Consegna A | Nel brano su Cannavacciuolo, quanti anni aveva lo chef quando già studiava e lavorava?
Consegna B | Prosegui il brano su Cannavacciuolo e suo padre a partire dalla sua ultima frase.

Estratto |
Ai microfoni del podcast lo chef parte da Napoli e da una famiglia in cui la cucina non era un sogno, ma una fatica ben conosciuta. Il padre, insegnante all’alberghiero, cercò in ogni modo di dissuaderlo. "Quando gli dissi che volevo fare il cuoco, mi rispose: "Fai qualsiasi cosa, ma non il cuoco". Mi spiegò che avrei perso la famiglia, le feste, il sabato e la domenica. Mi disse: "Prendi un pennarello nero e colora di nero anche le giornate rosse sul calendario. Non ci sono vacanze, quando gli altri festeggiano, tu lavori"".

Il rifiuto iniziale fu netto. "Mio padre mi girava alla larga, non accettava che andassi all’alberghiero. Poi ha visto che volevo davvero, volevo, volevo. E allora ha detto: "Vai!"" Cannavacciuolo aveva solo 13 anni, studiava e lavorava già, con addosso una pressione costante. "Mio padre andava dai miei professori e diceva: "Dovete far cambiare idea a mio figlio"". Accanto a lui, una madre più incline a sostenere che a frenare.

Righe fornite |
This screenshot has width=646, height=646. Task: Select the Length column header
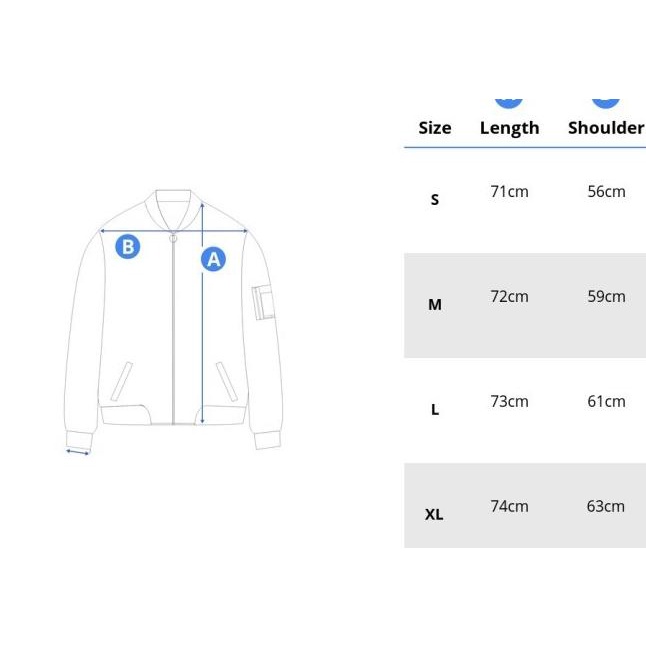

--

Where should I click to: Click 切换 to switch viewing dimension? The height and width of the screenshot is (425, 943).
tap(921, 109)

Risultato A | Aveva solo 13 anni.

Risultato B |
L’approvazione del padre non arriverà mai in modo diretto. Quando Antonino gli porta il primo articolo importante, la reazione è asciutta. "Il primo articolo importante lo portai a Napoli. Lui lo lesse tutto, cinque o sei pagine, poi mi disse solo: "Se è vero quello che c’è scritto, ci deve essere un seguito"". Una durezza che oggi lo chef riconosce come decisiva. "Quella cosa lì è stata la mia benzina. Ha funzionato, hai visto?".

Villa Crespi entra nella sua vita senza un vero piano. "Non ho deciso io - dice Cannavacciuolo -. Sono quei momenti strani della vita". Sta lavorando sul lago d’Orta quando arriva la proposta di prendere in gestione la villa appena chiusa. Il primo pensiero è diffidente. "Ho pensato subito: dov’è la fregatura?".

La risposta è nei conti: affitti anticipati, inverni senza incassi, una struttura enorme da sostenere. Antonino e Cinzia accettano comunque. "A gennaio giocavamo alle tre carte – racconta - ad agosto lavoravamo bene, ma quando arrivava febbraio servivano tutti i santi".

Il riconoscimento arriva con le guide. Prima Gambero Rosso, poi Michelin. Alla notizia delle Tre Forchette reagisce d’istinto. "Ho attaccato il telefono". Da lì l’accelerazione è costante, ma una certezza non cambia mai. "Il pensiero di non farcela non c’è mai stato. Non l’ho mai contemplato".